### Written exercise 1
List the name of every person the mailing list thread credits with writing a message, as shown in the "wrote:" lines.

### Provided text

= = = =

On Fri 15-02-19 10:20:13, Greg KH wrote:

...
On Fri, Feb 15, 2019 at 10:10:00AM +0100, Michal Hocko wrote:

...
On Fri 15-02-19 08:00:22, Greg KH wrote:

...
On Thu, Feb 14, 2019 at 12:20:27PM -0800, Andrew Morton wrote:

...
On Thu, 14 Feb 2019 09:56:46 -0800 Linus Torvalds torvalds@linux-foundation.org wrote:

> On Wed, Feb 13, 2019 at 3:37 PM Richard Weinberger > richard.weinberger@gmail.com wrote: > > > > Your shebang line exceeds BINPRM_BUF_SIZE. > > Before the said commit the kernel silently truncated the shebang line > > (and corrupted it), > > now it tells the user that the line is too long. > > It doesn't matter if it "corrupted" things by truncating it. All that > matters is "it used to work, now it doesn't" > > Yes, maybe it never *should* have worked. And yes, it's sad that > people apparently had cases that depended on this odd behavior, but > there we are. > > I see that Kees has a patch to fix it up. >

Greg, I think we have a problem here.

8099b047ecc431518 ("exec: load_script: don't blindly truncate shebang string") wasn't marked for backporting. And, presumably as a consequence, Kees's fix "exec: load_script: allow interpreter argument truncation" was not marked for backporting.

= = = =

### Data entries
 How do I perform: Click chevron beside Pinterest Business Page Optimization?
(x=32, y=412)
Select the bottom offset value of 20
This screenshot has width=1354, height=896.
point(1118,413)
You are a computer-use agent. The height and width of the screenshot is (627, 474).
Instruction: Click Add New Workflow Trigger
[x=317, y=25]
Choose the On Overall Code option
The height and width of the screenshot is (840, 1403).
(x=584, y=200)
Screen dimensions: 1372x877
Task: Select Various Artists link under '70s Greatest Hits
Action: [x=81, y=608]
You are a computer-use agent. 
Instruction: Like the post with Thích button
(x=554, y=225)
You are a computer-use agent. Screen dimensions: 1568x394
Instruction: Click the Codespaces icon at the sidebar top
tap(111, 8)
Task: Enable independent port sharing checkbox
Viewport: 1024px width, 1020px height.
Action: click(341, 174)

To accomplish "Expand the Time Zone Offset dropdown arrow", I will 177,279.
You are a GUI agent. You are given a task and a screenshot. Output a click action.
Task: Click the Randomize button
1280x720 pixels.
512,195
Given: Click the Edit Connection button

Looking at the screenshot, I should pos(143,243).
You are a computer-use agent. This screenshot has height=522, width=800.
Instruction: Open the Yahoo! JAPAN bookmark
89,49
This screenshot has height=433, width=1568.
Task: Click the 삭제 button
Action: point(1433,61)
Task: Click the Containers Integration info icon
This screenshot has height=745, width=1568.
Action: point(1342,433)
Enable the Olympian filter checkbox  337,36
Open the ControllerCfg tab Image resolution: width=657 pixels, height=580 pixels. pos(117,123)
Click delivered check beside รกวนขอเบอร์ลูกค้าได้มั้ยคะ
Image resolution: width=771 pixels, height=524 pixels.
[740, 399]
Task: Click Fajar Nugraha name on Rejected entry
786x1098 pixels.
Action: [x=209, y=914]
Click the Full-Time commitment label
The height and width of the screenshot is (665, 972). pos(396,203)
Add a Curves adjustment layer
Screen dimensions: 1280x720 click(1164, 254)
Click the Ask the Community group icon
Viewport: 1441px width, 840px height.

= = = =

### Written exercise 2
Revise the entries starting at the line that has "You are a GUI" and stopping after the line that has "Looking at the". Change "button" to "control", leave everything else untouched, and give back only those lines.

### Right answer 1
Greg KH
Michal Hocko
Andrew Morton
Linus Torvalds
Richard Weinberger

### Right answer 2
You are a GUI agent. You are given a task and a screenshot. Output a click action.
Task: Click the Randomize control
1280x720 pixels.
512,195
Given: Click the Edit Connection control

Looking at the screenshot, I should pos(143,243).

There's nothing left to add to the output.